EXERCISE :: Copy the data character for character, starting at the line that contains "Task: Confirm the alert with OK button" and continuing through the last line of the data, both ends included.

TASK INPUT ::
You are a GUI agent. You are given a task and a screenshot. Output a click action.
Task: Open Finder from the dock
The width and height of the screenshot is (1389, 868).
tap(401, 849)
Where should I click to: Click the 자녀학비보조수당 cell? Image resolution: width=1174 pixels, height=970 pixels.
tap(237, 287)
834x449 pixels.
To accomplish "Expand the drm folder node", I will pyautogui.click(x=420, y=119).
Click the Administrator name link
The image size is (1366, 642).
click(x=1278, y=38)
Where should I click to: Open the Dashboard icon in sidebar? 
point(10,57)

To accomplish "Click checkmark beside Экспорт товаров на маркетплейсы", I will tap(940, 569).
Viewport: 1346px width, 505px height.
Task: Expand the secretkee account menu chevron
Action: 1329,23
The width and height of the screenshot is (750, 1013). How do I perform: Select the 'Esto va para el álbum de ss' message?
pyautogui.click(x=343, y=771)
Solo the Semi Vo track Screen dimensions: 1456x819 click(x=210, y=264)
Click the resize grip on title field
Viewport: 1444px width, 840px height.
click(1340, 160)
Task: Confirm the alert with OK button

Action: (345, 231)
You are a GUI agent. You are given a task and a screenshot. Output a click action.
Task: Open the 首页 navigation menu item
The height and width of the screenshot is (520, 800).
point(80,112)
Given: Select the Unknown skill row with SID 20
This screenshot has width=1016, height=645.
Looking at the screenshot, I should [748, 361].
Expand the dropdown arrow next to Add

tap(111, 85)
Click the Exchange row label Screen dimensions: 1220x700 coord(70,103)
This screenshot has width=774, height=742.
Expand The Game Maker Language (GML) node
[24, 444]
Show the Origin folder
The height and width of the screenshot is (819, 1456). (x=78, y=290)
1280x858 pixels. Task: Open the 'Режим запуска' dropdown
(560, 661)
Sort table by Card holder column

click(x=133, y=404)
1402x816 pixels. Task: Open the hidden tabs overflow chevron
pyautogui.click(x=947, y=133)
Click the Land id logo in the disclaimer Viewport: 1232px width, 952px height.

TASK SOLUTION ::
Task: Confirm the alert with OK button

Action: (345, 231)
You are a GUI agent. You are given a task and a screenshot. Output a click action.
Task: Open the 首页 navigation menu item
The height and width of the screenshot is (520, 800).
point(80,112)
Given: Select the Unknown skill row with SID 20
This screenshot has width=1016, height=645.
Looking at the screenshot, I should [748, 361].
Expand the dropdown arrow next to Add

tap(111, 85)
Click the Exchange row label Screen dimensions: 1220x700 coord(70,103)
This screenshot has width=774, height=742.
Expand The Game Maker Language (GML) node
[24, 444]
Show the Origin folder
The height and width of the screenshot is (819, 1456). (x=78, y=290)
1280x858 pixels. Task: Open the 'Режим запуска' dropdown
(560, 661)
Sort table by Card holder column

click(x=133, y=404)
1402x816 pixels. Task: Open the hidden tabs overflow chevron
pyautogui.click(x=947, y=133)
Click the Land id logo in the disclaimer Viewport: 1232px width, 952px height.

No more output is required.